Dataset excerpts
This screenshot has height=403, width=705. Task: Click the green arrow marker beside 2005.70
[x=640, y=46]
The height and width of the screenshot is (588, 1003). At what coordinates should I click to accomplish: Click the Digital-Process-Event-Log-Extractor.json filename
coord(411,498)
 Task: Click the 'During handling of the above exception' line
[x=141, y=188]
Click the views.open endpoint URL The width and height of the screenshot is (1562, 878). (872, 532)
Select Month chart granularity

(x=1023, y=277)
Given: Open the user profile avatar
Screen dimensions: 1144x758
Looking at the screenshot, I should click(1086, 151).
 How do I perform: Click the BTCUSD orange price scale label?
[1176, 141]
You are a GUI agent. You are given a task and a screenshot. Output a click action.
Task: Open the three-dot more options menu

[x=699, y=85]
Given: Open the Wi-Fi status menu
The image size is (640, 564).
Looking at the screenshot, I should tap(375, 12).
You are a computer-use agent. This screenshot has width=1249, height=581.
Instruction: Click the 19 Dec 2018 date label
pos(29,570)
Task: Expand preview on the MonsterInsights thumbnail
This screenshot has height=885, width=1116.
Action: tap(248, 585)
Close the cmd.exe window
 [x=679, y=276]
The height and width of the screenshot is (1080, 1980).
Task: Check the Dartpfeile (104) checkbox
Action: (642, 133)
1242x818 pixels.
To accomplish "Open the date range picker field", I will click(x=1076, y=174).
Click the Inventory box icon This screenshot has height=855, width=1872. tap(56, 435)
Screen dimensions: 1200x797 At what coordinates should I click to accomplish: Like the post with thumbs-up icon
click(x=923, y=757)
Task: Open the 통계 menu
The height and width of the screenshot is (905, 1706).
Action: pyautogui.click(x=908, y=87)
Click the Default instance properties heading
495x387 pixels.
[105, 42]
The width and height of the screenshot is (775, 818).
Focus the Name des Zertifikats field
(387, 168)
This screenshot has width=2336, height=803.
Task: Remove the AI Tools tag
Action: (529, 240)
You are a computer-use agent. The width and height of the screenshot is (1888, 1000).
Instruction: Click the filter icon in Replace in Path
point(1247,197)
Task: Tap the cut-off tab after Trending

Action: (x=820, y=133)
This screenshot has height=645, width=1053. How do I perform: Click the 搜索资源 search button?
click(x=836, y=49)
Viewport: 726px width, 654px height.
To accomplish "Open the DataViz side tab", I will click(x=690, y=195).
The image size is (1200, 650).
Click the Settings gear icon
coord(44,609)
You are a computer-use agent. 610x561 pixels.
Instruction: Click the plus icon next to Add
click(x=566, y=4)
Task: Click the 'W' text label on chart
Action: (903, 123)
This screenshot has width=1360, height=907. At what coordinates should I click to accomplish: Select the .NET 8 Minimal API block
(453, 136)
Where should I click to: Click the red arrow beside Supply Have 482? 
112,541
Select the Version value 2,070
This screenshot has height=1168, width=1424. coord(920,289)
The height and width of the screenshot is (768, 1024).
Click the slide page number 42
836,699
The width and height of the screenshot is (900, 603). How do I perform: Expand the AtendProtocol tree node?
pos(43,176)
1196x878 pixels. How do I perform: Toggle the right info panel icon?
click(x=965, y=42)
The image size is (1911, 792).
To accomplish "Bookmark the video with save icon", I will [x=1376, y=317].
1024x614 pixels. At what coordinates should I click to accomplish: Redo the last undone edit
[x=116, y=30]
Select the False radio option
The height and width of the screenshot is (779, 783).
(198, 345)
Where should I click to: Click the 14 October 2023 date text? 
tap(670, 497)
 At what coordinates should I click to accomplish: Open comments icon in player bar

• Instructions for the task:
Go through the data and show each line that holds "will".

• Solution for this task:
To accomplish "Open the date range picker field", I will click(x=1076, y=174).
To accomplish "Open the DataViz side tab", I will click(x=690, y=195).
To accomplish "Bookmark the video with save icon", I will [x=1376, y=317].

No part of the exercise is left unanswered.